Multi-agent dynamic traffic assignment incorporating GPS diary and personalized supernetwork approach



Last Updated: 2-2016


This thesis aims at incorporating the integrated space-time accessibility concept from supernetwork structure into the framework of simulation-based dynamic traffic assignment (DTA), trying to explore its effectiveness.
A methodology is proposed first, using multi-modal simulation to reproduce both motorized and non-motorized trips of real-life individual, together with a one-year GPS diary data as source for travel demand input, enhancing the resolution of detail this demand can capture. The simulation is then conducted using a multi-agent approach (MATsim), maximizing the benefits of representing the heterogeneous choice preferences of individuals in multidimentional activity and travel programs. Based on the estimates of a mixed logit model, the proposed approach is operationalized via modifying the utility functions for evaluation of individual’s plan in response to the integrated accessibility concept. The supernetwork structure is also partially reproduced with a multi-layer network consisting of private vehicle network and public transit network.

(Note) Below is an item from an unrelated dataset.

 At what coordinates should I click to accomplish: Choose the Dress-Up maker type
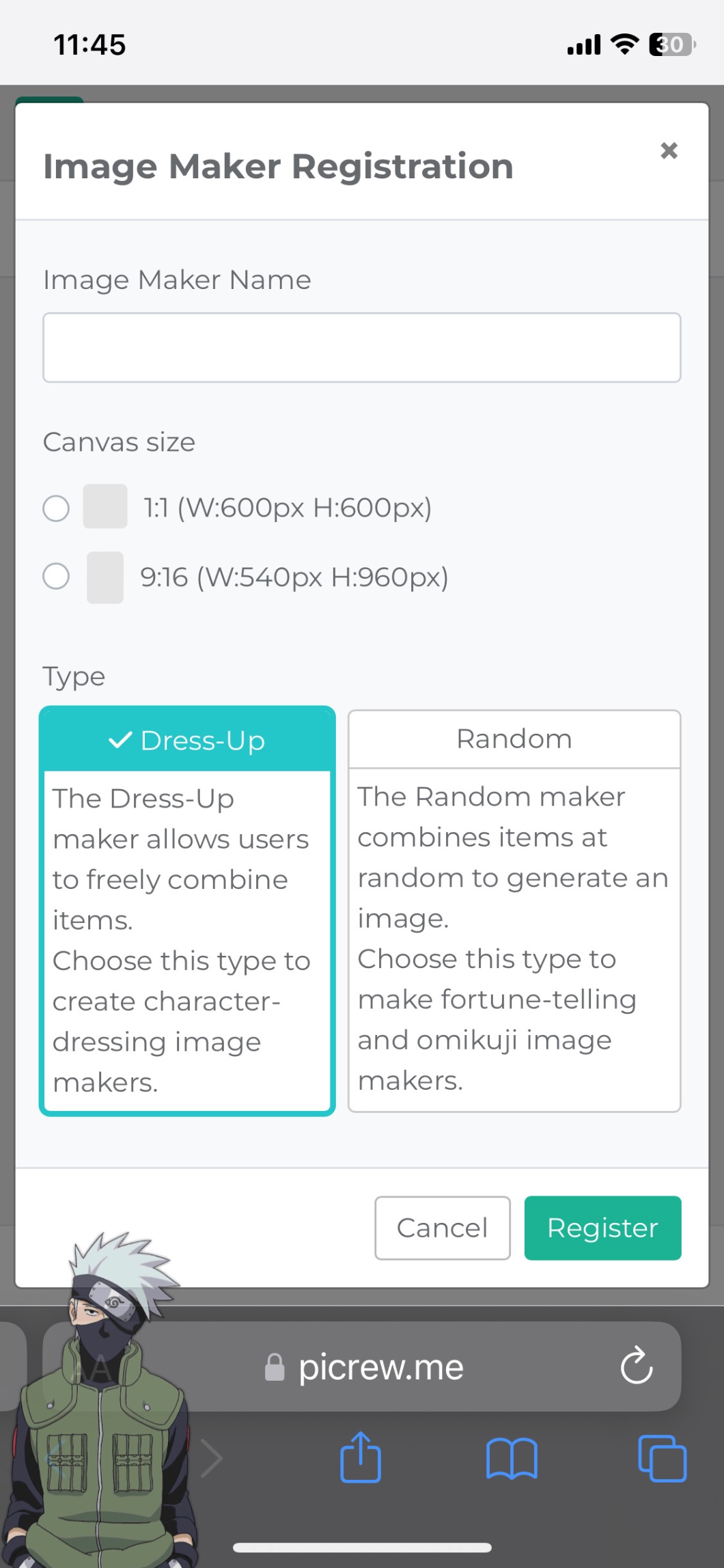pyautogui.click(x=187, y=741)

Following the preparations above, the approach is eventually implemented by taking Eindhoven region as a study area. Results suggest that this integrated approach is a promising solution for transportation planning, and possess high applicability in other scenarios as no major adjustment is required. Future works include parking activity simulation and household joint-decision simulation, and incorporation with population synthesis for large agent population.